Berlin (ots) – Robert Habeck (Bündnis 90/Die Grünen) im Interview mit dem Nachrichtensender WELT zu den Beschlüssen des Bund-Länder-Gipfels.

Felicia Pochhammer, WELT Nachrichtensender: Als erstes möchte ich natürlich wissen, was halten Sie jetzt vom Ergebnis dieser Marathonsitzung? Sind Sie begeistert, enttäuscht, irgendwas dazwischen?
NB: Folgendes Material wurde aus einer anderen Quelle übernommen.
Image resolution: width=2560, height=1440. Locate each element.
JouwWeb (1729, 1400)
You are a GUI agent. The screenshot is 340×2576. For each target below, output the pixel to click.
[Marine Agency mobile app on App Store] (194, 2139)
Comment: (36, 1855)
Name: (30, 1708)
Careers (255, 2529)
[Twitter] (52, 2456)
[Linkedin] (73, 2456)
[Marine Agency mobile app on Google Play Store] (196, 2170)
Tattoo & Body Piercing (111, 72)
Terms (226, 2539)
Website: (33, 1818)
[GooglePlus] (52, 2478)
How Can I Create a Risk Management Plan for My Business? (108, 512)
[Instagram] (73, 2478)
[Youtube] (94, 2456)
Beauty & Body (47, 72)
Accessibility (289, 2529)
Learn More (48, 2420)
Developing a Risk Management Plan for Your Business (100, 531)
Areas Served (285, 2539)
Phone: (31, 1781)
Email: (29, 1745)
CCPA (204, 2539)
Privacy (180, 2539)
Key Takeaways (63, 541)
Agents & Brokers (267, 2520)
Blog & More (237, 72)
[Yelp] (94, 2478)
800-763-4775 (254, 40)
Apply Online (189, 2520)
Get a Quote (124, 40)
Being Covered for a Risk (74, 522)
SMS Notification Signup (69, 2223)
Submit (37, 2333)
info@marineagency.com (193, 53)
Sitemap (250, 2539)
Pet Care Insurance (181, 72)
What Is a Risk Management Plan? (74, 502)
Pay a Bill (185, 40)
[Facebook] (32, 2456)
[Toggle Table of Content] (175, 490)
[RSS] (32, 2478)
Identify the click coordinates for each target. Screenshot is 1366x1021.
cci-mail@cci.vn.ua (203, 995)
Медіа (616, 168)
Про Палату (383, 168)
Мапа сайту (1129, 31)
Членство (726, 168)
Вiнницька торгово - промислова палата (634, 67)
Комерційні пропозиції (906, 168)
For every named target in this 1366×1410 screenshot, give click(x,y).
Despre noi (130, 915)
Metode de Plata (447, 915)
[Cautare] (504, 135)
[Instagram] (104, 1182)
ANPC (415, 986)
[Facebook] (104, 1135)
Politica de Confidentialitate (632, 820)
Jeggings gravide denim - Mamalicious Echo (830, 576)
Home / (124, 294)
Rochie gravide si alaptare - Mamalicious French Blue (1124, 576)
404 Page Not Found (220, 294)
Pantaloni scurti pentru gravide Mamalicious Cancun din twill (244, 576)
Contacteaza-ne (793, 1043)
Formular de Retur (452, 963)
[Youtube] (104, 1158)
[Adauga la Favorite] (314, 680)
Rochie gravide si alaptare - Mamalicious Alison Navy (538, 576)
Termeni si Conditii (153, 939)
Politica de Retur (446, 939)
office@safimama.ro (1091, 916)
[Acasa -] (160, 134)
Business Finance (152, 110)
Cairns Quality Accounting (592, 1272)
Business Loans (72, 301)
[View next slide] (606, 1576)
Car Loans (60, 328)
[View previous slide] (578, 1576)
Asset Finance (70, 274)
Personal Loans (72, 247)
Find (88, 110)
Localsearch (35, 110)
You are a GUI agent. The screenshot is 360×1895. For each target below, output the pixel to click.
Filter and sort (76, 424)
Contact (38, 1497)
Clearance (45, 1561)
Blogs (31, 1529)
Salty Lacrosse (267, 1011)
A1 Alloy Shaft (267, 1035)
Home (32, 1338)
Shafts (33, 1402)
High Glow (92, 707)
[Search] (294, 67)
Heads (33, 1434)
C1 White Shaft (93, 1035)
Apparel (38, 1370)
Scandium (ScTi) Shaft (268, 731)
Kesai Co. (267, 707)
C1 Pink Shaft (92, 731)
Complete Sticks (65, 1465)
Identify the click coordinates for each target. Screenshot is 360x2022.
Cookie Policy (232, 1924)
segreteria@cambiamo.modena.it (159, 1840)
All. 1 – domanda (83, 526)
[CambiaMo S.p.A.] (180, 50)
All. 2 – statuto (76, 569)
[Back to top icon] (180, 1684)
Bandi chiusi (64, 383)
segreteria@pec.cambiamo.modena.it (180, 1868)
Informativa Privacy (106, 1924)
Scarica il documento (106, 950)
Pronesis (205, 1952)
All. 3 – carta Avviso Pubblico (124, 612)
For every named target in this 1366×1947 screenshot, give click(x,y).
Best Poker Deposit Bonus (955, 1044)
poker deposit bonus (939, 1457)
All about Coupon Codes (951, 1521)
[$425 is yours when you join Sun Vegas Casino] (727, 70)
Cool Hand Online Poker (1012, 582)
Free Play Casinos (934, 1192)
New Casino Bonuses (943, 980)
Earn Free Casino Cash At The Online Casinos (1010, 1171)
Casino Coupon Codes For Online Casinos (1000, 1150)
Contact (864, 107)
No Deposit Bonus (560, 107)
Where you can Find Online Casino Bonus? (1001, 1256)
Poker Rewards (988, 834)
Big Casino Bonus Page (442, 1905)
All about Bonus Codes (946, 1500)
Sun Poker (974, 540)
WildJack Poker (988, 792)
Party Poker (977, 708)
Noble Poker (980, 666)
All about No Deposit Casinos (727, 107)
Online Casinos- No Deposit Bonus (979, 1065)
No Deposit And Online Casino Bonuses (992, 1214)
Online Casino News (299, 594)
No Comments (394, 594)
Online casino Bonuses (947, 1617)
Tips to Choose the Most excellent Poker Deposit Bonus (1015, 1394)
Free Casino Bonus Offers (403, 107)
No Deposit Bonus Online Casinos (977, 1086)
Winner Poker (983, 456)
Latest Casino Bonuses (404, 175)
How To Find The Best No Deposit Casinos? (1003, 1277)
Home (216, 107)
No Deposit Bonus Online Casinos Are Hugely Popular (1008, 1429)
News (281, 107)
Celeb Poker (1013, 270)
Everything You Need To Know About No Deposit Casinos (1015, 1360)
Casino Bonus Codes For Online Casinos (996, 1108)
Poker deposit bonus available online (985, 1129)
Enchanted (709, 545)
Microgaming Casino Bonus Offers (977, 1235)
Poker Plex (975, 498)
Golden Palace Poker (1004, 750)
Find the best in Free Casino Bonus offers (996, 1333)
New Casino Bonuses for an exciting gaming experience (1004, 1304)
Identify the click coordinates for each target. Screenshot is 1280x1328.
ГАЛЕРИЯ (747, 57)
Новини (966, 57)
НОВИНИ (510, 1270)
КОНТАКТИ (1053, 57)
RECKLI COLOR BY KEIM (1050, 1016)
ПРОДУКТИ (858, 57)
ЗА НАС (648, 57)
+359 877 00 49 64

Robert Habeck: Der Tag gestern hat vor allem die Versäumnisse der Vergangenheit aufgedeckt. Ich möchte auch, dass wir mehr Freiheiten zurückbekommen, aber die sind natürlich daran gebunden, dass wir wissen, wo das Virus ist und wie schnell es sich ausbreitet. Wir testen zu wenig. Die Tests sind zu teuer. Sie sind nicht verfügbar und jetzt geht die Bundesregierung den zweiten Schritt vor dem ersten. Wir öffnen mitten im Anrollen einer dritten Welle und das hinterlässt zumindest ein mulmiges Gefühl bei mir. Ich finde, dass gestern kein guter Tag war.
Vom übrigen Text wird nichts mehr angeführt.